I thought my parents would live forever. Don’t we all?

My parents were so young when they had us that they expected to be young grandparents too, they way their parents were. They had four kids by the time they were 26, quite a contrast to what happened with their own offspring. I didn’t even meet my husband until I was 32, and then we wanted some fun years as crazy-in-love spontaneous idiot romantics before jumping into a life of parental responsibility, so we didn’t have our first child for five more years.

We’re not the only ones who waited. Now there’s something called ‘the grandparent deficit’, as coined by Time Magazine, where there’s a whole generation of kids who don’t have grandparents young enough to help out with babysitting, or even be active enough to run around with them the way so many of our own grandparents did. I remember watching my great-grandmother play tennis! My grandmother, who turned 95 last year, was only 47 when I was born, and I was her fourth grandchild. We have a personal relationship, the two of us, and I don’t think there’s anything I can’t discuss with her pretty honestly. Thanks to her own life choices, she now has a dynasty, with enough children, grandchildren, and great-grandchildren to form a small army. She’s a role model for me, but I’m never going to be able to get together with my own dynasty the way she can, because I had my first child at 37 and my second at 41.

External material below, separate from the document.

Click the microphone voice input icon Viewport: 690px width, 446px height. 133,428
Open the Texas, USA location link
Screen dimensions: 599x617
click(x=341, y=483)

So I get why it’s a sad thing, this grandparent deficit. My own grandparents were incredibly devoted, and couldn’t get enough of us. They had a healthy (perhaps unhealthy?) rivalry going, and we benefited from it, getting to spend many weekends with them all geared towards making sure we’d have as much fun as possible. And it wasn’t even about extravagance; some of my fondest memories of my mom’s mother, who died when I was in college, took place in her living room, where she invented her own games to play with us, or in the bathroom, where she made up a whole series of stories featuring the Wickawitch family just to keep us from being bored in the bath or even on the toilet. There’s some intimacy you don’t get when there are 60 years between you.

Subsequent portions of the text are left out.